Escuché “Ghosteen” caminando por las calles de mi barrio en Buenos Aires, Parque Chacabuco, un lugar bien extraño, con un parque enorme atravesado por una autopista (herencia de la dictadura), dos zonas elegantes –el barrio inglés, de ricos; el barrio Cafferatta, de clase media-alta–, pasajes estrechos con casas para obreros de los años 30, casas ocupadas (no oKupadas, sino tomadas por gente muy pobre), rincones oscuros donde se juntan chicos de la villa cercana a fumar alguna cosa letal, avenidas desangeladas. Cuando llegué a “Galleon Ship” me senté en un banco de la plaza y dije: “Tengo que verlo en vivo, pronto”. Lo mismo me pasó con “CARNAGE”. Lo escuché en otra caminata, hacia una fábrica abandonada, hacia el sur, donde empiezan los cadáveres de las industrias muertas de la ciudad, que nunca volverán a abrirse. Recuerdo frases. “The moon is a girl with the sun in her eyes”. La luna es una chica con el sol en los ojos. “What doesn’t kill you makes you crazier”, lo que no te mata te hace más loco, la mejor reinterpretación de la más trillada frase de Nietzsche y la única verdadera, lo sé porque así es. Esa noche discutí con fans que decían que les gustaba más la banda con Blixa y Mick Harvey y los traté por poco de blasfemos, tan intensa me puse que cerré la computadora asustada de mi vehemencia.

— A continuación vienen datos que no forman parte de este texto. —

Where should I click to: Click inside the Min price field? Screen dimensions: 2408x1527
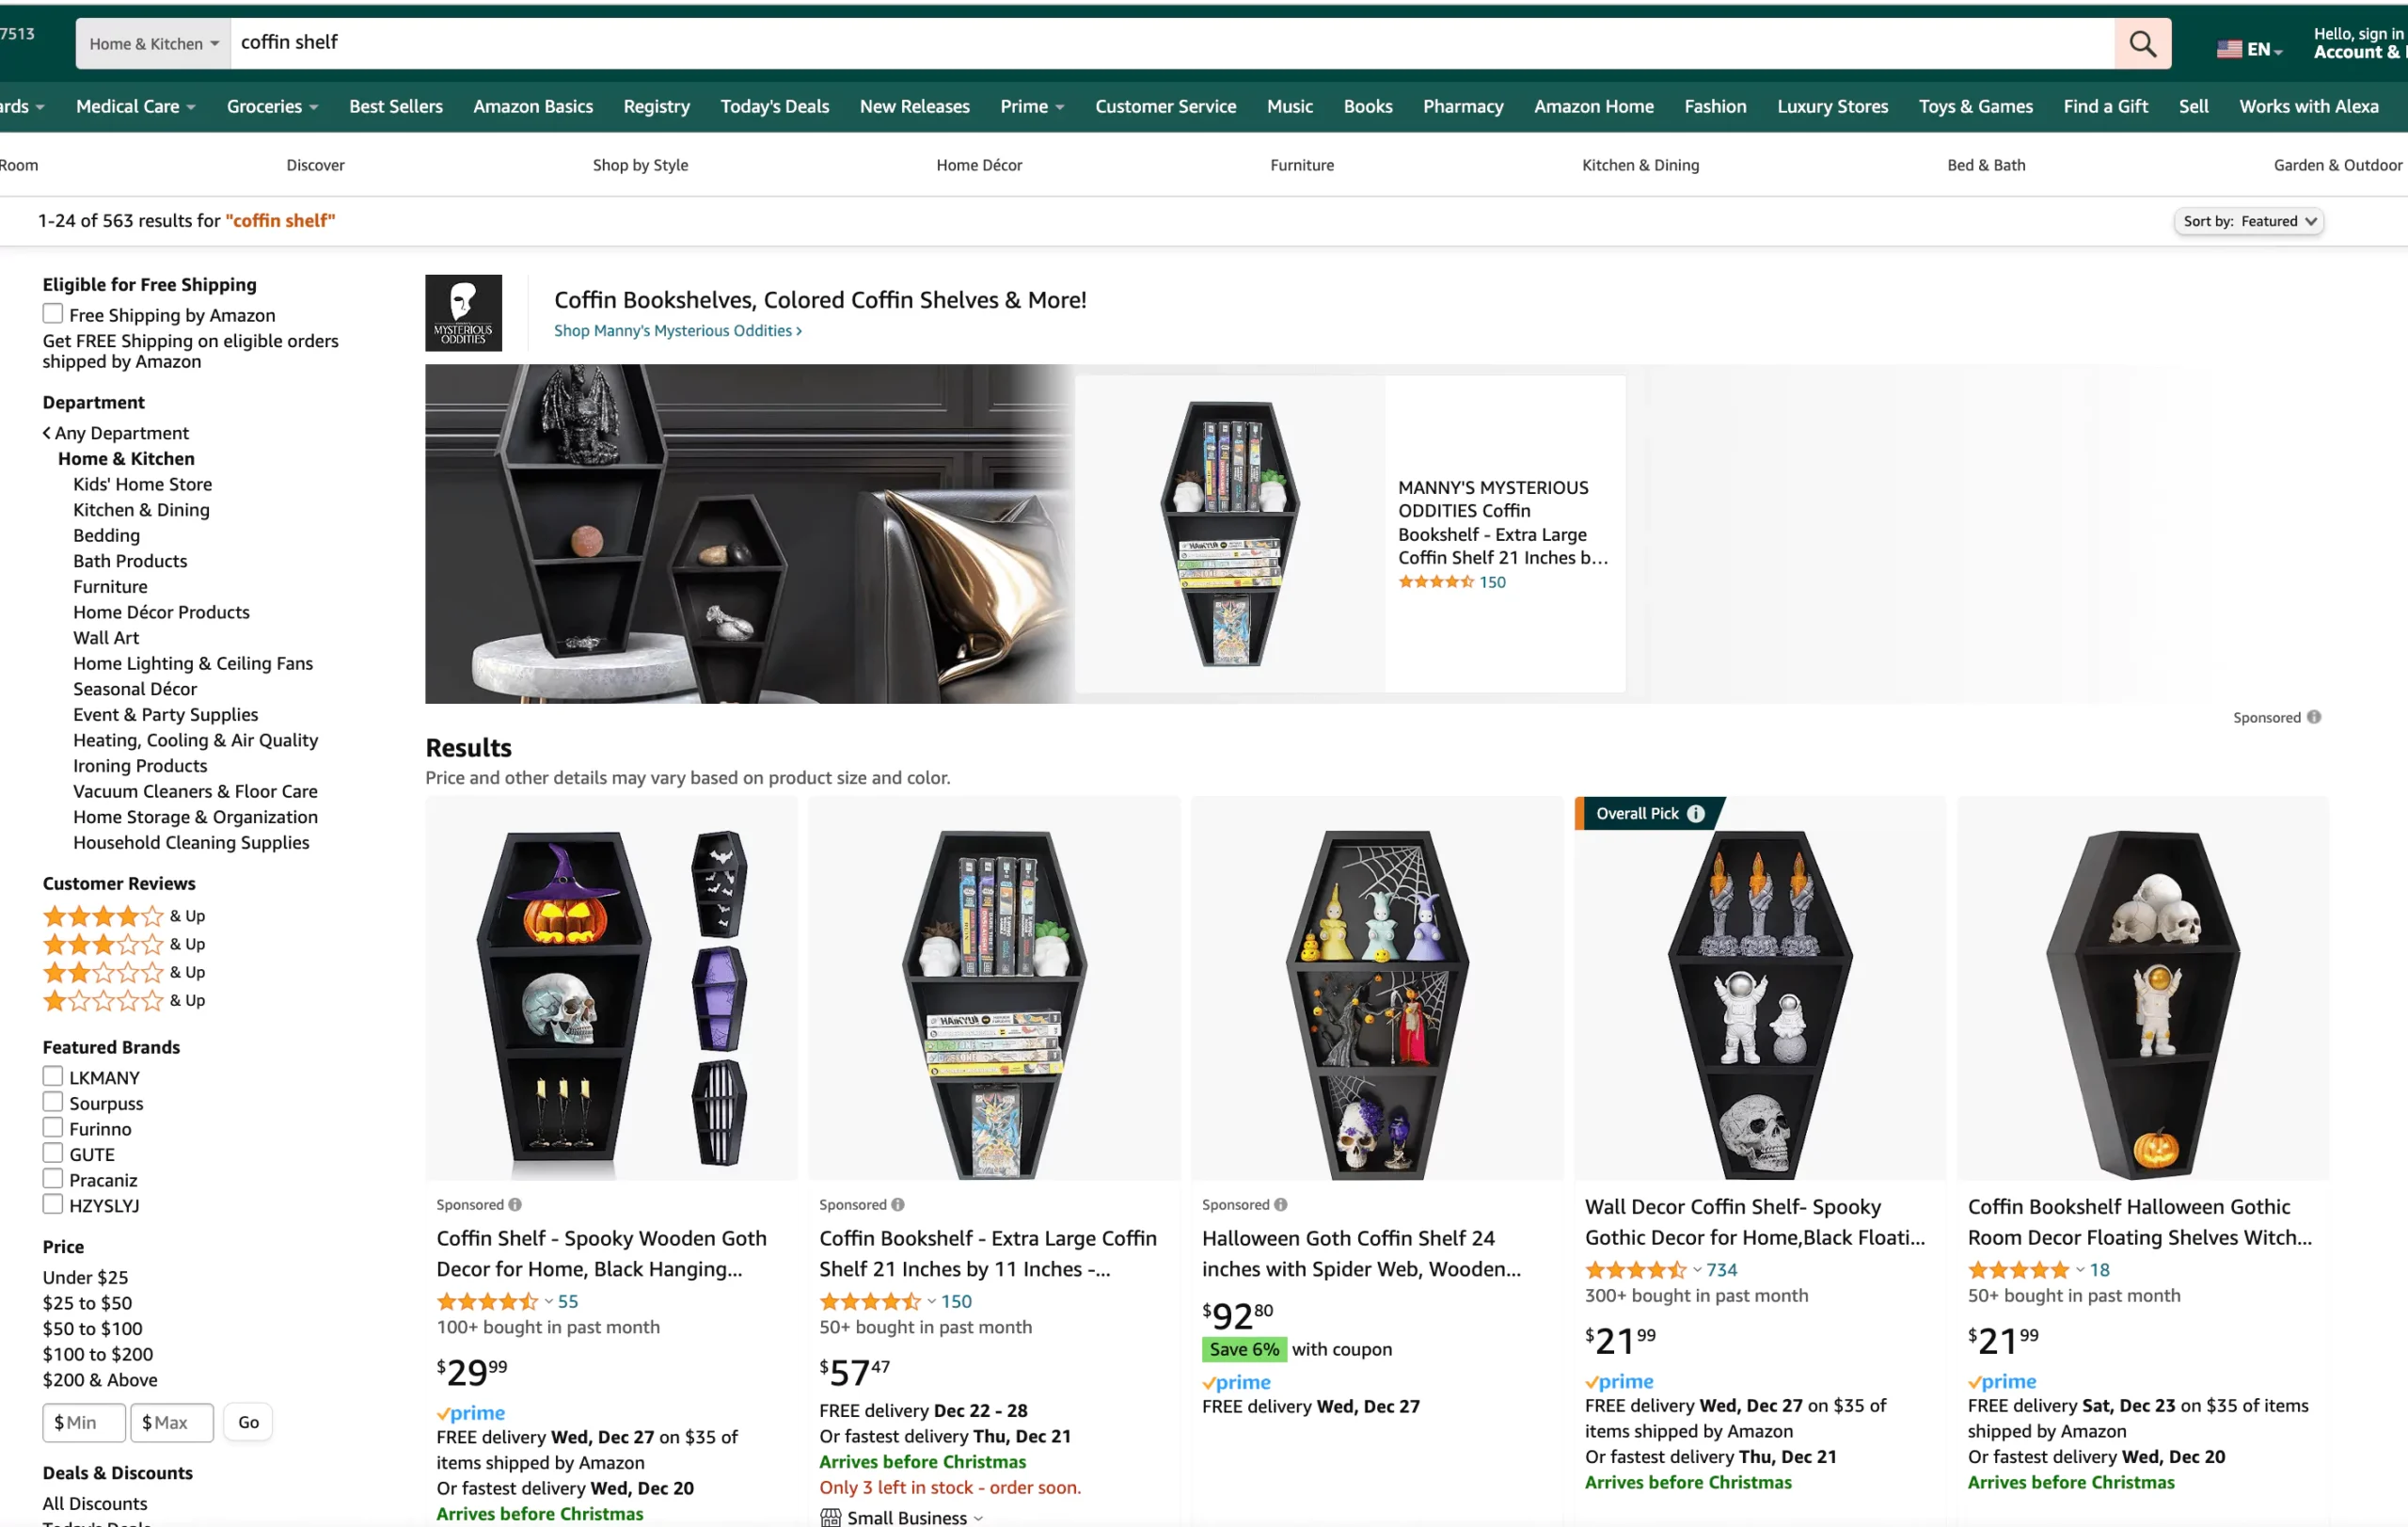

Con Nick salta mi cerebro reptil y un poco también por Warren Ellis, ser a quien adoro con fervor.

Estuve en Suiza el día que tocó en Montreux, pero en Ginebra y recién llegada: ya no había entradas, de lo contrario hubiese sido capaz de tomar un Uber ida y vuelta y gastar una pequeña fortuna. Lo vi en streaming sola en mi habitación. Y ahí decidí. Voy a verlo a Australia.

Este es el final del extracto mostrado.